Wembley Stadium dissolves, delirious. Words fail me. I turn to the two family members I’ve taken to the match, eight- and ten-year-old girls. Jumping up and down, they join in as “Three Lions” merges into “Sweet Caroline” and thousands of England fans collectively rethink their favourite song.
Last night, in front of the largest crowd for any European Championship match, England won the 2022 Women’s Euros. A scrappy goal from Chloe Kelly twenty minutes into extra time defeated Germany, the eight-time champions, winning the women’s team their first major trophy, and England’s first since 1966.
There were moments when it seemed the tournament might slip from our grasp and the momentum it has created behind the women’s game would fade. But hours before kick-off, it felt like we had already won. You could feel it in the flurry of texts from male friends asking for tickets; the group of lads en route to the stadium analysing the England forward Beth Mead’s strike rate; the faces of young children flooding Olympic Way. Women’s football had won the heart of the nation.
[See also: The success of women’s football is feminist revolution by stealth]

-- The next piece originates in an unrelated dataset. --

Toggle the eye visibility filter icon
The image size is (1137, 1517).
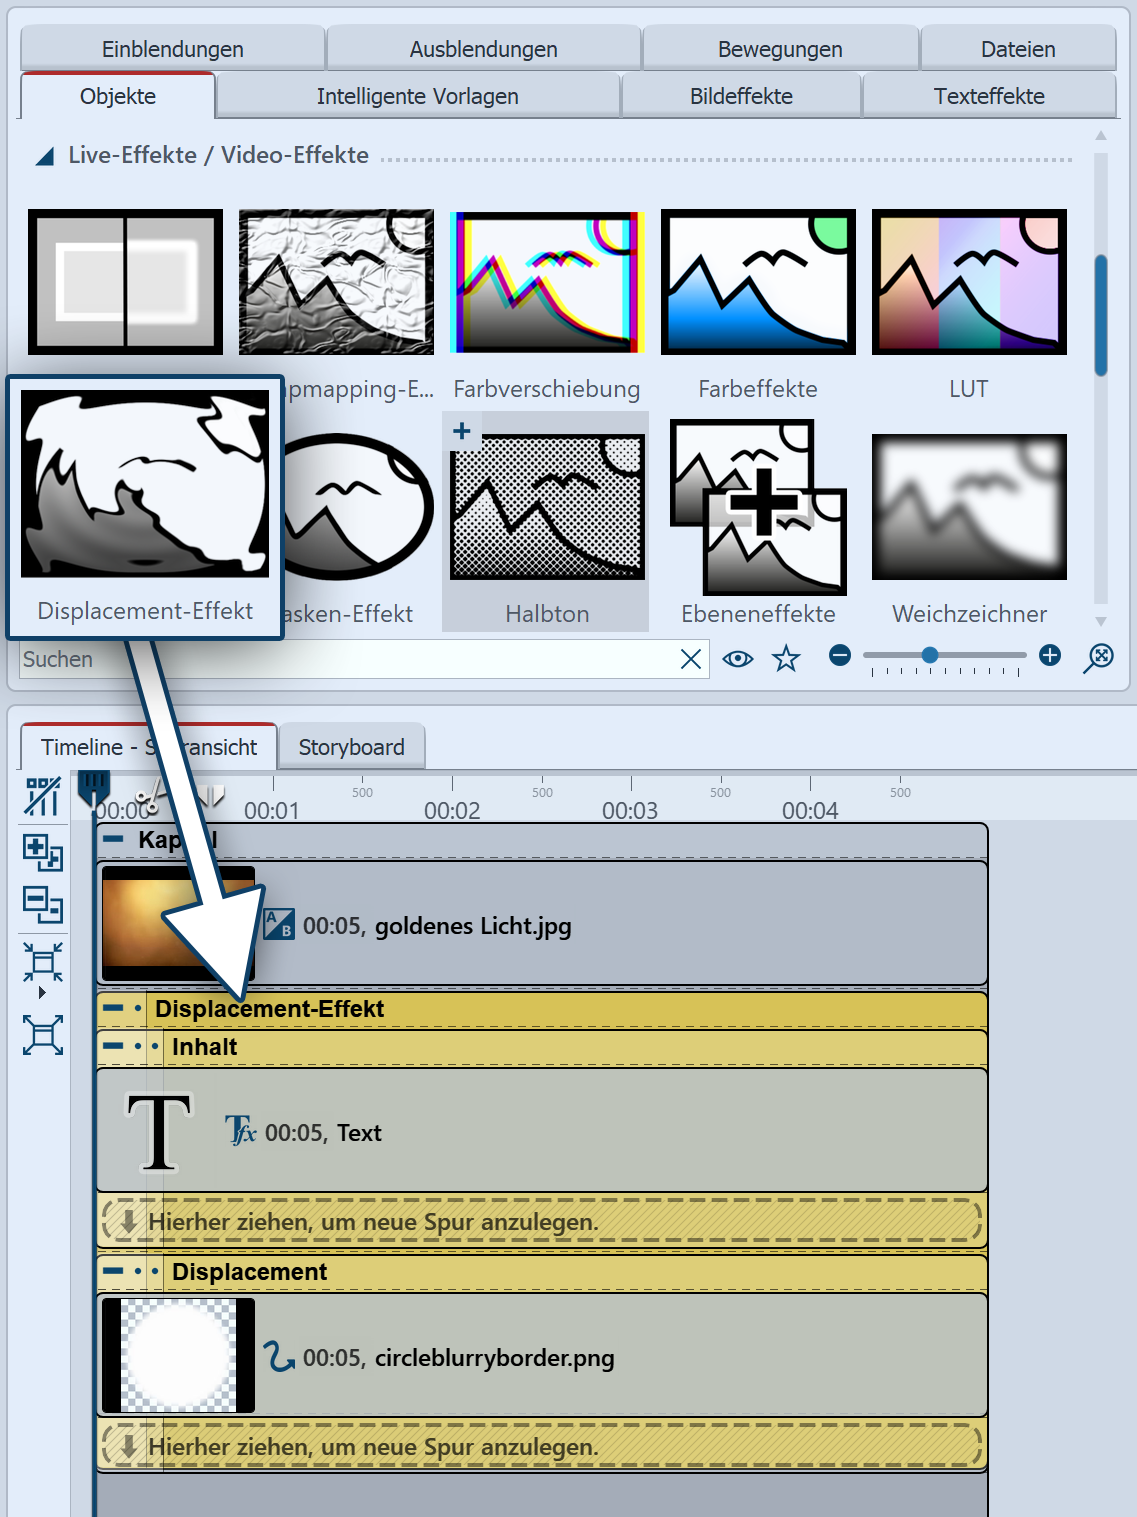tap(738, 659)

The victory didn’t come easily. According to the girls watching with me, the first half was “tummy-churning”. It was their first time at a football match, and they were already complaining about the referee handing out yellow cards like sweets. They were not alone. Two teenage boys and their dad, proudly waving German flags to our left, felt equally hard done by.
In the second half England fans could remember how to breathe as a sublime long ball landed perfectly for Ella Toone who coolly lobbed it over Merle Frohms, the German goalkeeper, and into the net. Our relief was fleeting: an equaliser from Lina Magull sent the final into extra time and fans back to their nail-biting.
As I explained to the eight-year-old that there would be another half an hour to go, and no time to queue for nachos, a mixture of excitement and exhaustion crossed her face. The teams switched sides for a second time, and then a third. We started to think this might be heading for an ugly echo of the penalty shootout heartbreak for England in the men’s competition last summer.
“I love penalties!” shouted the ten-year old.
A woman in front of us with a St George’s cross sprayed into her hair laughed. “No we don’t.”
And just as we had resigned ourselves to yet another near miss, Kelly brought it home. The team’s impassive manager, Sarina Wiegman, smiled for the first time. Never has time been wasted to such applause as in the next 14 minutes until the final whistle.
The two girls with me looked on as Leah Williamson, the England captain, lifted the trophy. This was their first experience of competitive sport and they were watching women at the height of their game. They stood in the largest sporting arena in the UK, and affordable tickets meant that it was sold out. They weren’t watching an obscure, niche game struggling for headline space. Nor were they the odd ones out in a crowd of men. This was their moment.
When the England men won the World Cup in 1966, women were still banned from playing competitive football. For 50 years, until 1971, women were prohibited from the beautiful game by the Football Association. The impact of this exclusion will last for generations. One summer can’t solve that, but we’re on our way.
On the tube home I asked the two girls if they wanted to be footballers one day. “No,” they replied bluntly, whacking their cardboard clappers to the tune of “Beth Mead’s on Fire”. Maybe not future England stars then, but very much fans of the Lionesses. Not every little girl watching last night will be imitating Alessia Russo’s brazen backheel or leaping like Mary Earps, the goalkeeper, in the playground, but they will know their names. And, unlike many generations before them, the choice to follow if they want to is theirs.